• Stored items:
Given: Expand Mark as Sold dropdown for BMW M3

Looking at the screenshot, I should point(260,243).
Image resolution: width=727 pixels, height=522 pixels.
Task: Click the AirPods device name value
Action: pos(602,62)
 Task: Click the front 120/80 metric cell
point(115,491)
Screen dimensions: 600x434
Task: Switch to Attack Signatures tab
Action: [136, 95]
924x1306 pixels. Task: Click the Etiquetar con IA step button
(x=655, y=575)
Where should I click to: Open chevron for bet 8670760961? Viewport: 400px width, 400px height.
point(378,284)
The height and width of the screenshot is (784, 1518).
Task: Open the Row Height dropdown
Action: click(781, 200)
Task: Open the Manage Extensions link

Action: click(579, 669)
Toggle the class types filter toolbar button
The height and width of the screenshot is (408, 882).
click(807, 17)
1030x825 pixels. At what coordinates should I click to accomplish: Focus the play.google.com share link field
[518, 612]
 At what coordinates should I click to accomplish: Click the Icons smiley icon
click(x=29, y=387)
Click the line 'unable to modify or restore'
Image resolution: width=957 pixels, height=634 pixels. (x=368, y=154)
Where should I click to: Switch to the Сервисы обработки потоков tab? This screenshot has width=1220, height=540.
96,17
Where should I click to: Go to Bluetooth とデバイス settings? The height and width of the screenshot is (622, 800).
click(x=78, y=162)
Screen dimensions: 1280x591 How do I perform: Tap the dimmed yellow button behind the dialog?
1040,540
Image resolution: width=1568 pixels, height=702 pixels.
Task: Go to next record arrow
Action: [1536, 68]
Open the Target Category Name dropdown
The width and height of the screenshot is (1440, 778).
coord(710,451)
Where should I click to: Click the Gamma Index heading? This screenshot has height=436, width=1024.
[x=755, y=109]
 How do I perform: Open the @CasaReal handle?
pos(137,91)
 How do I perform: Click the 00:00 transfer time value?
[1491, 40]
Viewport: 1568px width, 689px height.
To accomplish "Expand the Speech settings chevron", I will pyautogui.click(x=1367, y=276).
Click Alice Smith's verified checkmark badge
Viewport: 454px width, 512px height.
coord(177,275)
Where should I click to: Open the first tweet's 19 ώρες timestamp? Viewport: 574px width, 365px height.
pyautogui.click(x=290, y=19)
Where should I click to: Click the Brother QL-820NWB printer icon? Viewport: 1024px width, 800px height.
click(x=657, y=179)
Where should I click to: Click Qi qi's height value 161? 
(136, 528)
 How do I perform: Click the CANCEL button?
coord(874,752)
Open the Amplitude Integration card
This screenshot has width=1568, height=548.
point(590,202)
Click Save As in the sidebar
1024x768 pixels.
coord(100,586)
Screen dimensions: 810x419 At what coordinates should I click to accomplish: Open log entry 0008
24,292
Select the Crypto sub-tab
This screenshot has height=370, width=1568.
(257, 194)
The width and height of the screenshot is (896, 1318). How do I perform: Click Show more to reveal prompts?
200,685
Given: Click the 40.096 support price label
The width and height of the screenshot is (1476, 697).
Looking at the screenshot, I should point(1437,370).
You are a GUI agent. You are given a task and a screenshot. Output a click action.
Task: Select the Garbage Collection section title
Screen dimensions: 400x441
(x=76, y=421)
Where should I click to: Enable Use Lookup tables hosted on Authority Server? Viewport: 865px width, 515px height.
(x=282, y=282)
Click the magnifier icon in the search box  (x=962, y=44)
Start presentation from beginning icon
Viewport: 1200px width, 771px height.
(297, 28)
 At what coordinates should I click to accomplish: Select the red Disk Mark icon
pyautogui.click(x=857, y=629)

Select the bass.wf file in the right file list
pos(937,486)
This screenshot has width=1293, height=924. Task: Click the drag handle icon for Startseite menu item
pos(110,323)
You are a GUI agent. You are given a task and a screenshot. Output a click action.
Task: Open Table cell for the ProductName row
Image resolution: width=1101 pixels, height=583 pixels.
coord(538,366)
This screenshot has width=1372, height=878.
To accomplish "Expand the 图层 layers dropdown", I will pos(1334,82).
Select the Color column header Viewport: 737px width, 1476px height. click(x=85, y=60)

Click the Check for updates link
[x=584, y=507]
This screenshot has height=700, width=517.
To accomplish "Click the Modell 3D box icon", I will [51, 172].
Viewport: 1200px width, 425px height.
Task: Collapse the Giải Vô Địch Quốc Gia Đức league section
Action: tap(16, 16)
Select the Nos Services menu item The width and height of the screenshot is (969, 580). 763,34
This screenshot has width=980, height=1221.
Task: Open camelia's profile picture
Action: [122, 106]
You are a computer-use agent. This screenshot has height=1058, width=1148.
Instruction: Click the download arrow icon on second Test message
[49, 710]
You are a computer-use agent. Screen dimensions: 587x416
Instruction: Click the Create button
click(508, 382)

• Work order:
Here the goal is to repeat each entry exactly.

• Solution for this problem:
Given: Expand Mark as Sold dropdown for BMW M3

Looking at the screenshot, I should point(260,243).
Image resolution: width=727 pixels, height=522 pixels.
Task: Click the AirPods device name value
Action: pos(602,62)
 Task: Click the front 120/80 metric cell
point(115,491)
Screen dimensions: 600x434
Task: Switch to Attack Signatures tab
Action: [136, 95]
924x1306 pixels. Task: Click the Etiquetar con IA step button
(x=655, y=575)
Where should I click to: Open chevron for bet 8670760961? Viewport: 400px width, 400px height.
point(378,284)
The height and width of the screenshot is (784, 1518).
Task: Open the Row Height dropdown
Action: click(781, 200)
Task: Open the Manage Extensions link

Action: click(579, 669)
Toggle the class types filter toolbar button
The height and width of the screenshot is (408, 882).
click(807, 17)
1030x825 pixels. At what coordinates should I click to accomplish: Focus the play.google.com share link field
[518, 612]
 At what coordinates should I click to accomplish: Click the Icons smiley icon
click(x=29, y=387)
Click the line 'unable to modify or restore'
Image resolution: width=957 pixels, height=634 pixels. (x=368, y=154)
Where should I click to: Switch to the Сервисы обработки потоков tab? This screenshot has width=1220, height=540.
96,17
Where should I click to: Go to Bluetooth とデバイス settings? The height and width of the screenshot is (622, 800).
click(x=78, y=162)
Screen dimensions: 1280x591 How do I perform: Tap the dimmed yellow button behind the dialog?
1040,540
Image resolution: width=1568 pixels, height=702 pixels.
Task: Go to next record arrow
Action: [1536, 68]
Open the Target Category Name dropdown
The width and height of the screenshot is (1440, 778).
coord(710,451)
Where should I click to: Click the Gamma Index heading? This screenshot has height=436, width=1024.
[x=755, y=109]
 How do I perform: Open the @CasaReal handle?
pos(137,91)
 How do I perform: Click the 00:00 transfer time value?
[1491, 40]
Viewport: 1568px width, 689px height.
To accomplish "Expand the Speech settings chevron", I will pyautogui.click(x=1367, y=276).
Click Alice Smith's verified checkmark badge
Viewport: 454px width, 512px height.
coord(177,275)
Where should I click to: Open the first tweet's 19 ώρες timestamp? Viewport: 574px width, 365px height.
pyautogui.click(x=290, y=19)
Where should I click to: Click the Brother QL-820NWB printer icon? Viewport: 1024px width, 800px height.
click(x=657, y=179)
Where should I click to: Click Qi qi's height value 161? 
(136, 528)
 How do I perform: Click the CANCEL button?
coord(874,752)
Open the Amplitude Integration card
This screenshot has width=1568, height=548.
point(590,202)
Click Save As in the sidebar
1024x768 pixels.
coord(100,586)
Screen dimensions: 810x419 At what coordinates should I click to accomplish: Open log entry 0008
24,292
Select the Crypto sub-tab
This screenshot has height=370, width=1568.
(257, 194)
The width and height of the screenshot is (896, 1318). How do I perform: Click Show more to reveal prompts?
200,685
Given: Click the 40.096 support price label
The width and height of the screenshot is (1476, 697).
Looking at the screenshot, I should point(1437,370).
You are a GUI agent. You are given a task and a screenshot. Output a click action.
Task: Select the Garbage Collection section title
Screen dimensions: 400x441
(x=76, y=421)
Where should I click to: Enable Use Lookup tables hosted on Authority Server? Viewport: 865px width, 515px height.
(x=282, y=282)
Click the magnifier icon in the search box  (x=962, y=44)
Start presentation from beginning icon
Viewport: 1200px width, 771px height.
(297, 28)
 At what coordinates should I click to accomplish: Select the red Disk Mark icon
pyautogui.click(x=857, y=629)

Select the bass.wf file in the right file list
pos(937,486)
This screenshot has width=1293, height=924. Task: Click the drag handle icon for Startseite menu item
pos(110,323)
You are a GUI agent. You are given a task and a screenshot. Output a click action.
Task: Open Table cell for the ProductName row
Image resolution: width=1101 pixels, height=583 pixels.
coord(538,366)
This screenshot has width=1372, height=878.
To accomplish "Expand the 图层 layers dropdown", I will pos(1334,82).
Select the Color column header Viewport: 737px width, 1476px height. click(x=85, y=60)

Click the Check for updates link
[x=584, y=507]
This screenshot has height=700, width=517.
To accomplish "Click the Modell 3D box icon", I will [51, 172].
Viewport: 1200px width, 425px height.
Task: Collapse the Giải Vô Địch Quốc Gia Đức league section
Action: tap(16, 16)
Select the Nos Services menu item The width and height of the screenshot is (969, 580). 763,34
This screenshot has width=980, height=1221.
Task: Open camelia's profile picture
Action: [122, 106]
You are a computer-use agent. This screenshot has height=1058, width=1148.
Instruction: Click the download arrow icon on second Test message
[49, 710]
You are a computer-use agent. Screen dimensions: 587x416
Instruction: Click the Create button
click(508, 382)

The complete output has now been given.